RELATED: Despite looming resistance crisis, Novartis ducks out of antibiotics research

Tetraphase executives said Xerava boasts two advantages over existing antibiotics. First, its label allows it to be used even if the pathogen causing the infection hasn't yet been identified. Xerava has demonstrated in vitro activity against many multidrug-resistant germs, including E. coli carrying the mcr-1 gene, a resistant type that emerged in U.S. patients in 2016. Plus, Xerava doses don't need to be adjusted in patients whose kidneys are impaired. Renal function can be highly changeable in critically ill patients, Tsai noted.

Complicated intra-abdominal infections now require some 40 million days of therapy each year in the U.S. and Europe, Tetraphase said, and the company believes Xerava can capture 2 million days' worth.

RELATED: Allergan puts women's health, infectious disease units on the block

Xerava is on the verge of a final European approval, having been recommended by the Committee for Medicinal Products for Human Use (CHMP) last month. Through a deal inked in February, Tetraphase licensed its rights in China, South Korea and Singapore to Everest Medicines.

Despite increasing antibiotic resistance, Big Pharmas have bailed out of the antibacterial realm one after another.
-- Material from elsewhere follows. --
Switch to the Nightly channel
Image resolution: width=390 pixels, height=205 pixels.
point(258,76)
The market for new antibiotics is limited, or so the thinking goes, because new anti-infectives are often saved for last-line use.
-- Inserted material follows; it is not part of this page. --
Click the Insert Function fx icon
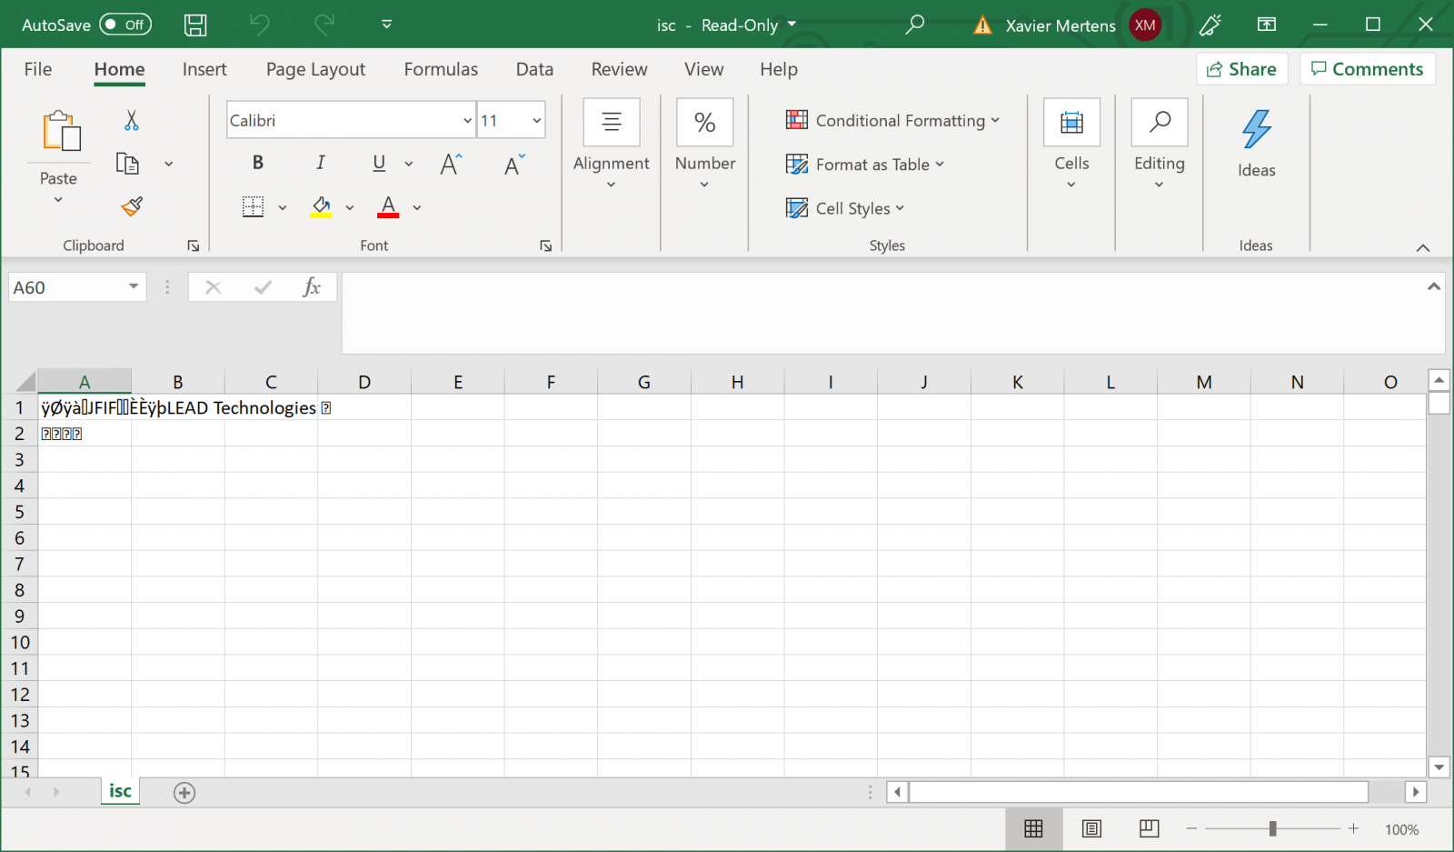 pos(311,287)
Novartis just last month announced it is shutting down research in the field and put its current projects up for sale, including its lead product, LYS228, now in phase 2 for cIAI and complicated urinary tract infections. Allergan in May put its “non-core” infectious disease unit, along with its women’s health business, on the block. AstraZeneca, Roche, Bristol-Myers Squibb and Eli Lilly each have taken similar measures.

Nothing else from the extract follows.